Macroinvertebrate fauna changes

The composition and richness of the macroinvertebrate assemblages changed during and after the eradication of brook trout in Lake Grande de Peñalara. Mean taxa richness per year increased from 9 in the years prior to eradication, to 18 during the eradication process, and to 22 in the subsequent fishless years, reaching a maximum of 27 taxa in 2011 (Table 4 and Fig. 2). The absence (zero value) of a taxon in a given year should be considered as the taxon was not captured in the sampling campaigns, although its absence from the lake could not be demonstrated.

From the cluster analyses, Ward’s dendrogram grouping years (Fig. 3a) resulted in two major dissimilar clusters (Y1 and Y2) (rescaled distance of combined clusters = 25), with one of clusters (Y2) being divided into two relatively dissimilar groups (rescaled distance of combined clusters = 11). All three were clearly separated by the fish presence/absence in the lake as follows: Y1 = Years with presence of brook trout; Y21 = Years during eradication process and first year after eradication, and Y22 = Two or more years after eradication, without brook trout in the lake.

Fig. 3
figure 3

Dendrograms of classification analysis of years (a) and taxa (b) according to matrix of Table 4. Groups (Y prefix for years and T prefix for taxa) are defined according to criteria of fish presence/absence for years and frequency of appearance and fish presence/absence for taxa. See the text for explanations of the clusters codes

Ward’s dendrogram for taxa (Fig. 3b) resulted in two major dissimilar clusters (T1 and T2) (rescaled distance of combined clusters = 25), both of which were divided into two relative low dissimilar groups (rescaled distance of combined clusters = 5 and 3), related to frequency of appearance and to fish presence/absence. Group T1, characterized by high frequency taxa (continuous annual presence), is divided into two groups: T11 = High frequency taxa and coexistence with fishes and after eradication; T12 = High frequency taxa appearing during eradication and later.

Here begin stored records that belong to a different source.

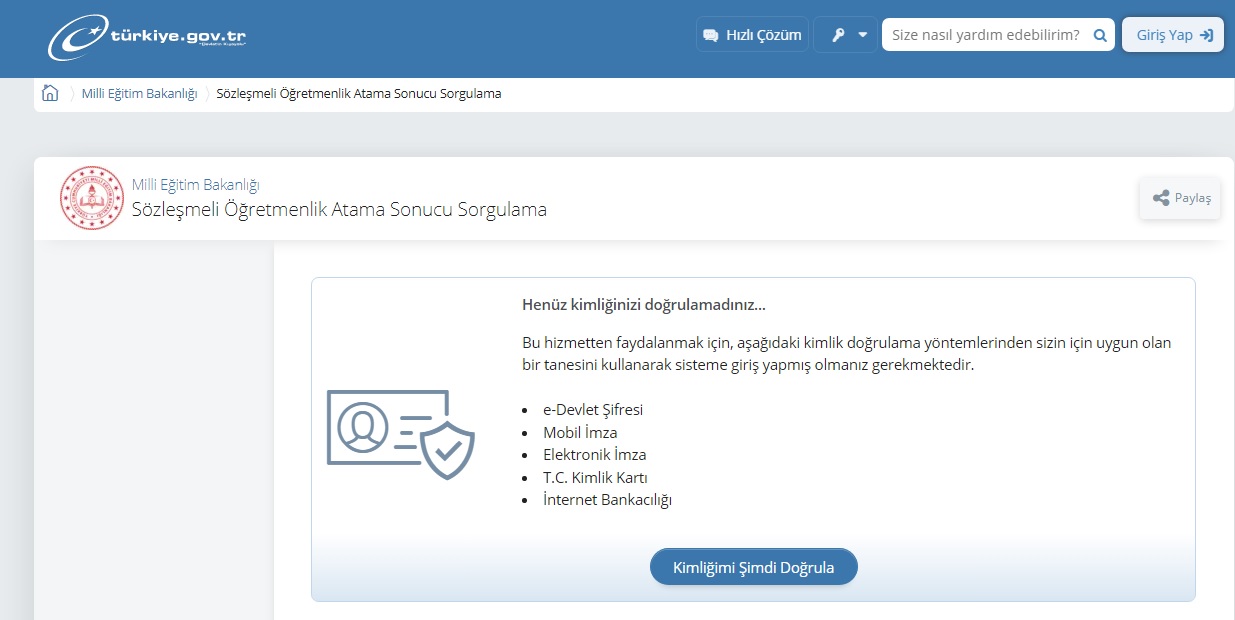
Task: Open the Hızlı Çözüm quick help
Action: coord(752,35)
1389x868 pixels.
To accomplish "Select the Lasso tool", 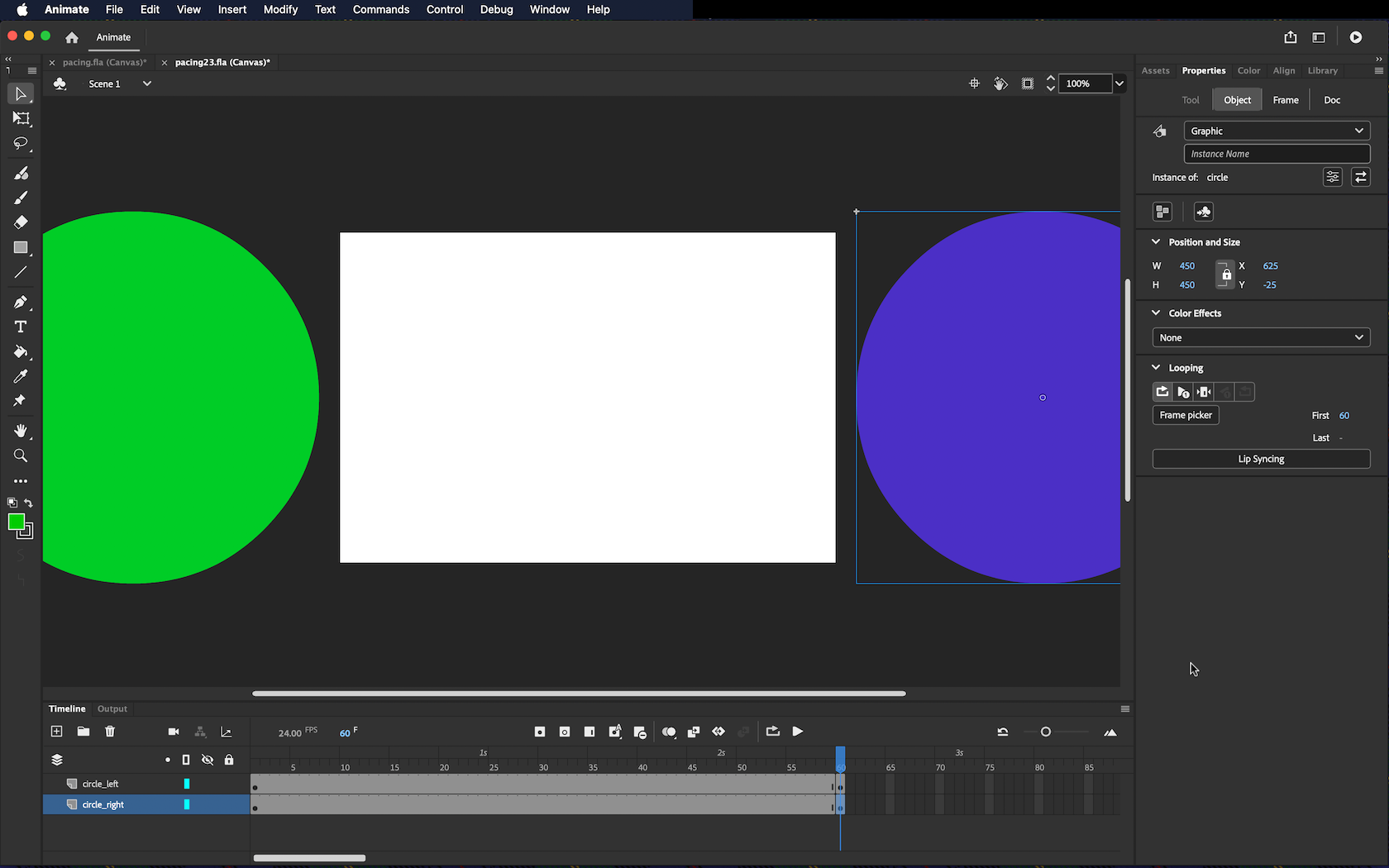I will 21,144.
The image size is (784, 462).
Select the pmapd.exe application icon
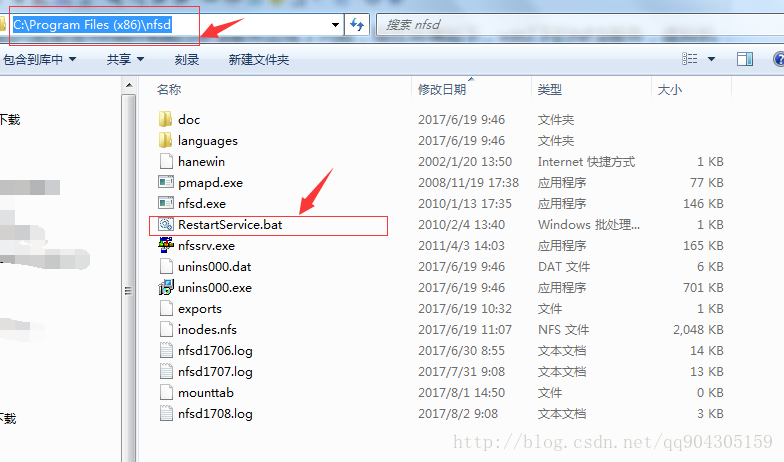pyautogui.click(x=166, y=182)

Instead, group T2, which always corresponds to the eradication process or later, is characterized by a low-medium frequency of appearance (discontinuous annual presence), and is divided into two groups: T21 = Low frequency taxa with appearance since the first year of sampling (2001) during the eradication process, and later; T22 = Low or medium frequency taxa with appearance mostly in 2002, during the eradication, and/or later. T22 can be divided into 5 groups with a low dissimilarity between them (rescaled distance of combined clusters = 2): T221, T222 and T223 include taxa with appearance mostly in 2002 and/or later (mostly 1–3 years). T224 includes taxa with appearances from the last two years of sampling during eradication process (2001–2002) to 4 years later (2006), and T225 includes taxa with appearances 6 years (2008) or later after the eradication process.

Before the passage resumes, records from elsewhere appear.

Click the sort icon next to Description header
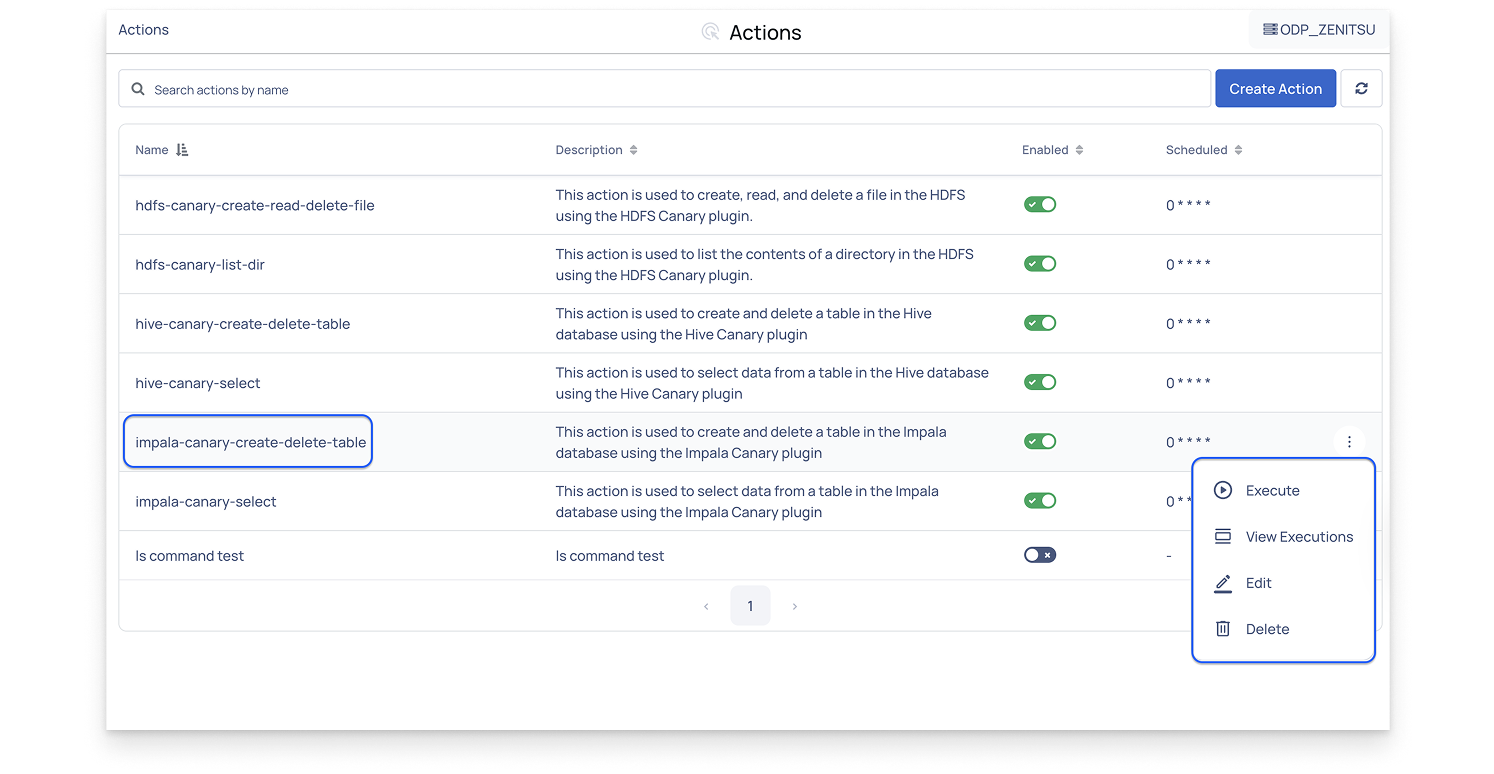This screenshot has width=1494, height=774. tap(633, 150)
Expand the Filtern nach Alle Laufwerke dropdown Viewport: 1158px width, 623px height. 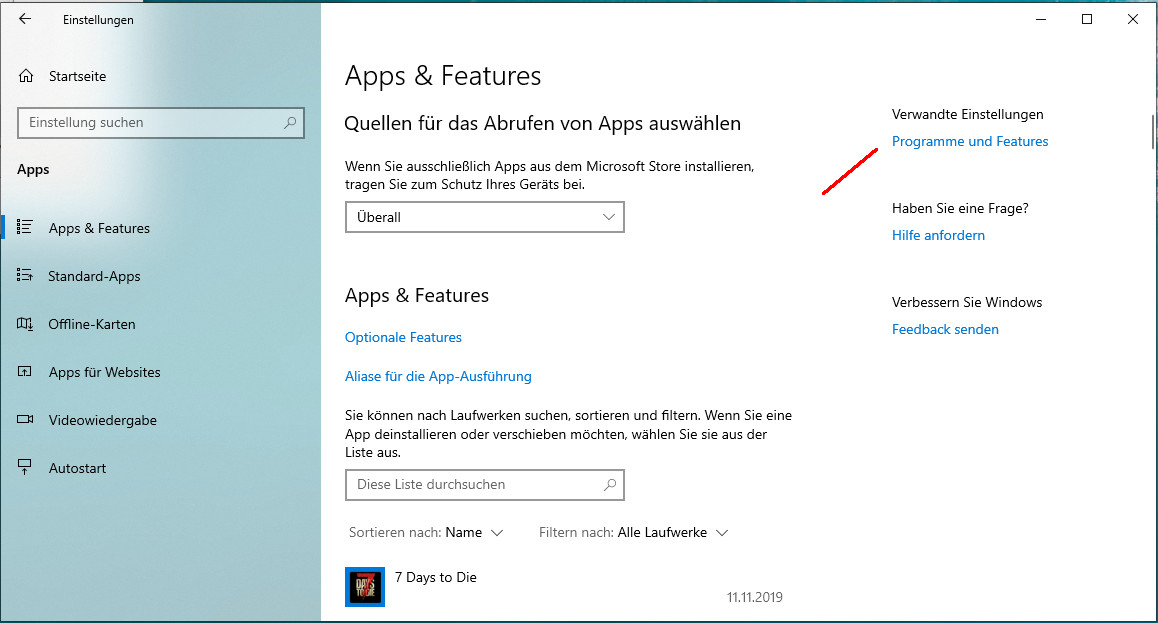coord(672,533)
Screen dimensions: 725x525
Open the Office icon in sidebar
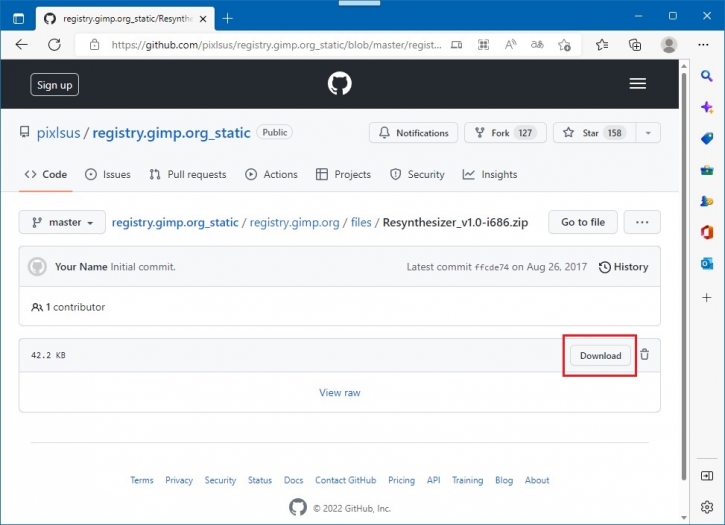pyautogui.click(x=707, y=232)
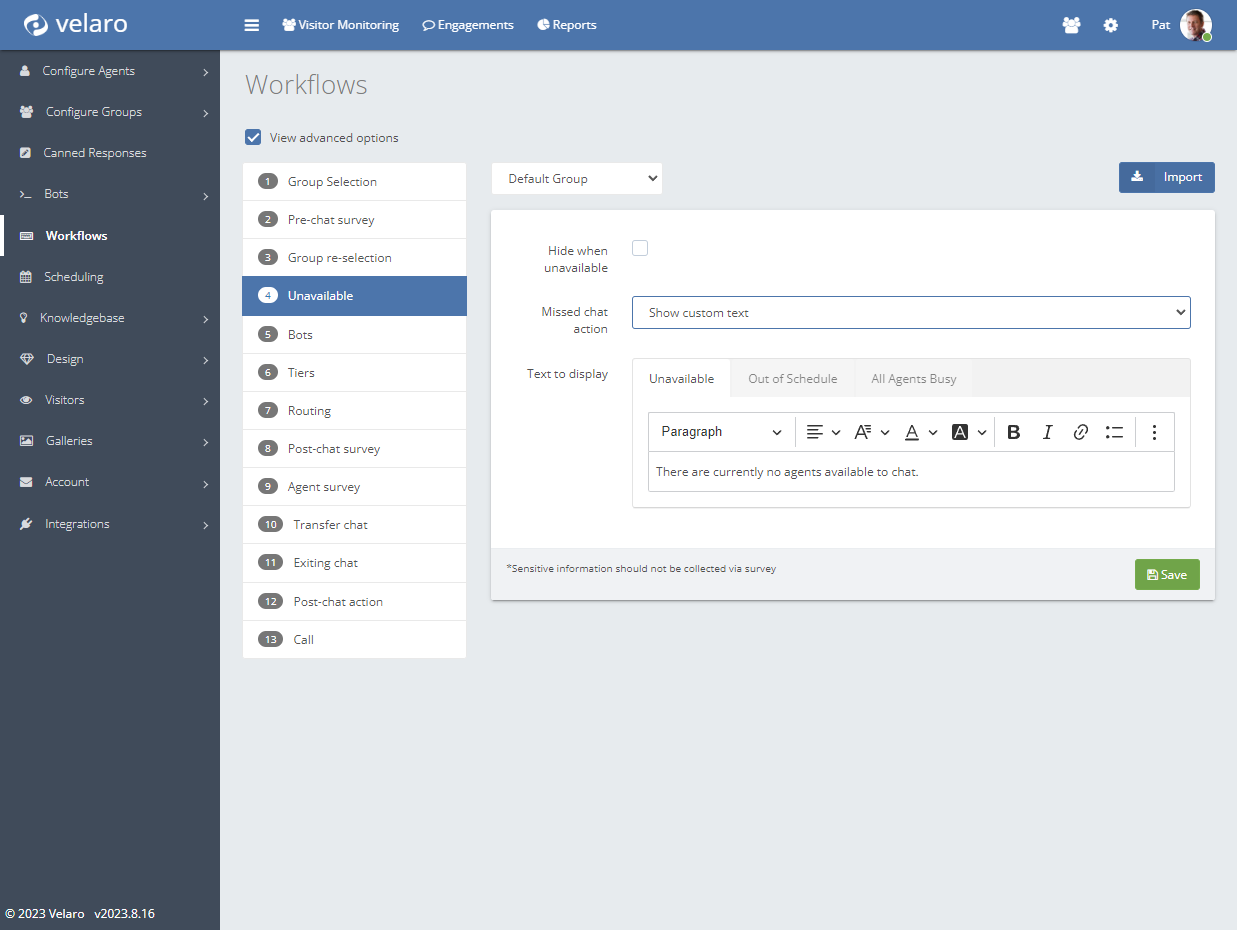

The assignments of selected trait categories for each taxon found in Lake Grande de Peñalara from 1986 to 2018 are shown in Table 5. Results of Fuzzy Correspondence Analysis (FCA) show that the information on the first 2 axes explains most of the variability (78.0%) in traits and therefore, it is sufficient to analyse the first factorial plane (Fig. 5). All trait categories (Fig. 4a) are ordered along the first axis according to their affinity with the distribution of years grouping along the same first axis (Fig. 4b). The years have been classified into three groups (Fig. 4b), indicating a gradient of presence/absence of fish in the lake as follows: I. Before fish eradication; II. Eradication period; III. After fish eradication. Figure 5 shows trait correlations with axis 1–2 in the FCA.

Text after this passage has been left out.